Aunque los habitantes dicen que avisaron a las autoridades días antes de que sucediera el enfrentamiento, quedaron en medio de una guerra que dejó 79 muertos y muchos más heridos.

Flora Rosa Caicedo y Máxima Asprilla, dos víctimas de la masacre, acompañaron al equipo de Los Informantes a las ruinas de lo que antes tenía vida en todas las esquinas. Mientras cuentan su historia, se les nota que aún se les arruga el corazón cuando recuerdan todo lo que sucedió.

Caicedo, junto con 200 personas más, estaba en la iglesia San Pablo Apóstol de Bojayá en el momento en que la pipeta cayó y explotó. Dice que en ese momento no entendía lo que sucedía. De lo único de lo que estaba segura es que tenía que salir de allí. Intentó levantarse y no pudo. Los pedazos de cuerpos desmembrados de la gente que se había refugiado en la iglesia no la dejaban ponerse de pie. Logró quitarse “las arrobas de carne” de encima y salió corriendo junto a los sobrevivientes y heridos por en medio del enfrentamiento, para lograr pasar el río Atrato y llegar al municipio vecino, Vigía del Fuerte. Relata que mientras nadaba sentía cómo los peces le devoraban las piernas heridas por la metralla del cilindro bomba.

Al llegar al otro lado del Atrato, la guerrilla intentó ayudarla. Ella y todos los sobrevivientes se negaron a recibir ayuda alguna de ellos. “Si nos acribillaron, ahora para qué nos quieren ayudar”, dijo. Llegó junto a otros y se desmayó, no pudo más. La rabia se siente en sus palabras, familiares y amigos heridos y en las cicatrices en sus piernas que siempre le recordarán ese 2 de mayo.
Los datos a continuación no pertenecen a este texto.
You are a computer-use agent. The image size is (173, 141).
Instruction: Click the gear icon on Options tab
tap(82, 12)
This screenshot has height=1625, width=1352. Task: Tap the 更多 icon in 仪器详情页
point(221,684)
Máxima Asprilla tuvo que correr a la casa de las hermanas franciscanas cuando empezó el combate porque el hacinamiento de la iglesia ya no daba para más. A las 10: 00 a.m. de ese 2 de mayo, después de que la pipeta explotara, abrió la puerta de la casa de las hermanas y vio a varios de sus amigos, vecinos y familiares corriendo por sus vidas hacia el río, asustados y desorientados, llenos de sangre. Fue ahí cuando Máxima se dio cuenta de lo que sucedía y salió despavorida junto con otras personas que estaban en la casa de las hermanas. Logró pasar el río y ayudar a los heridos.

Pero las cicatrices de este enfrentamiento y de esa pipeta que lanzaron las Farc el 2 de mayo de 2002 no sólo son físicas. Máxima y Flora dicen que Bojayá está dispuesto a perdonar, pero no van a olvidar lo que sucedió.
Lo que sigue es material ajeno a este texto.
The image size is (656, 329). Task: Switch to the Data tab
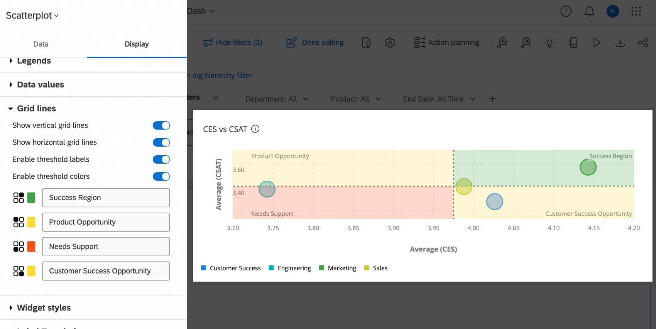[41, 44]
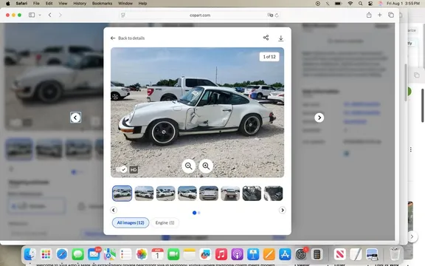Open the History menu
This screenshot has height=266, width=425.
80,3
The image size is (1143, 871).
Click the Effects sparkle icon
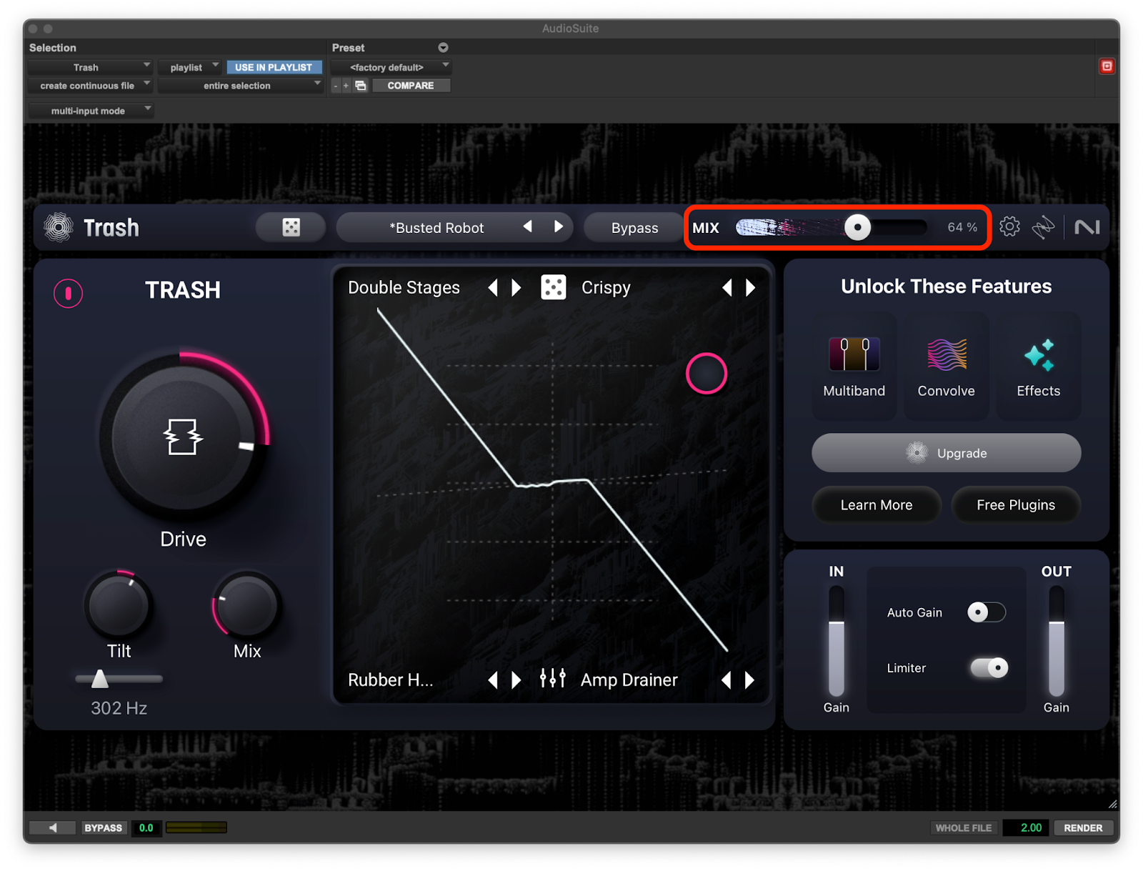[1038, 355]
La justicia registra en sus expedientes 79 víctimas mortales, de ellas 40 menores de edad, y cerca de 100 heridos. Cinco de ellos murieron posteriormente víctimas de cáncer, como resultado de la explosión que les generó traumatismos severos.

Hoy, lo único que sigue en pie en Bojayá son los heridos y las cicatrices de la guerra, porque el resto se lo tragaron la selva y el olvido.